North Korea has expressed its desire for “complete denuclearisation” of the Korean peninsula and is not seeking conditions such as US troops withdrawing from the South first, South Korean President Moon Jae-in said on Thursday.

Moon said big-picture agreements about normalisation of relations between the two Koreas and the United States should not be difficult to reach through planned summits between North and South, and between the North and the United States, in a bid to rein in the North’s nuclear and missile programmes.

“North Korea is expressing a will for a complete denuclearisation,” Moon told reporters.

“They have not attached any conditions that the US cannot accept, such as the withdrawal of American troops from South Korea. All they are expressing is the end of hostile policies against North Korea, followed by a guarantee of security.”

North Korea has defended its weapons programmes, which it pursues in defiance of UN Security Council resolutions, as a necessary deterrent against perceived US hostility. The United States stations 28,500 troops in South Korea, a legacy of the 1950-53 Korean War.
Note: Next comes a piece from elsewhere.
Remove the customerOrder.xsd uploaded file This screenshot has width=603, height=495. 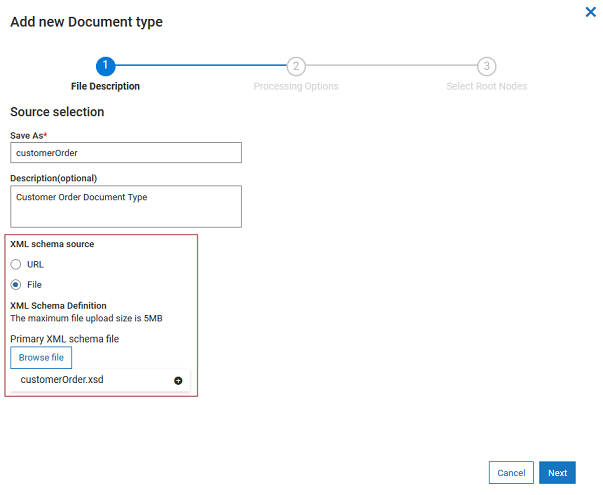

North Korea has said over the years that it could consider giving up its nuclear arsenal if the United States removed its troops from South Korea and withdrew its so-called nuclear umbrella of deterrence from South Korea and Japan.

South Korea announced on Wednesday that it is considering how to change a decades-old armistice with North Korea into a peace agreement as it prepares for the North-South summit this month.

Reclusive North Korea and the rich, democratic South are technically still at war because the 1950-53 conflict ended in a truce, not a peace treaty.

Moon also said he saw the possibility of a peace agreement, or even international aid for the North’s economy, if it denuclearises.

But he also said the summit had “a lot of constraints”, in that the two Koreas could not make progress separate from the North Korea-United States summit, and could not reach an agreement that transcends international sanctions.

“So first, the South-North Korean summit must make a good beginning, and the dialogue between the two Koreas likely must continue after we see the results of the North Korea-United States summit,” Moon said.

US CIA Director Mike Pompeo visited North Korea last week and met leader Kim Jong Un with whom he formed a “good relationship”, US President Donald Trump said on Wednesday, ahead of a summit planned for May or June.

North Korea meanwhile will hold a plenary meeting of its ruling party’s central committee on Friday, state media KCNA said on Thursday.

The meeting was convened to discuss and decide “policy issues of a new stage” to meet the demands of the current “important historic period”, KCNA said.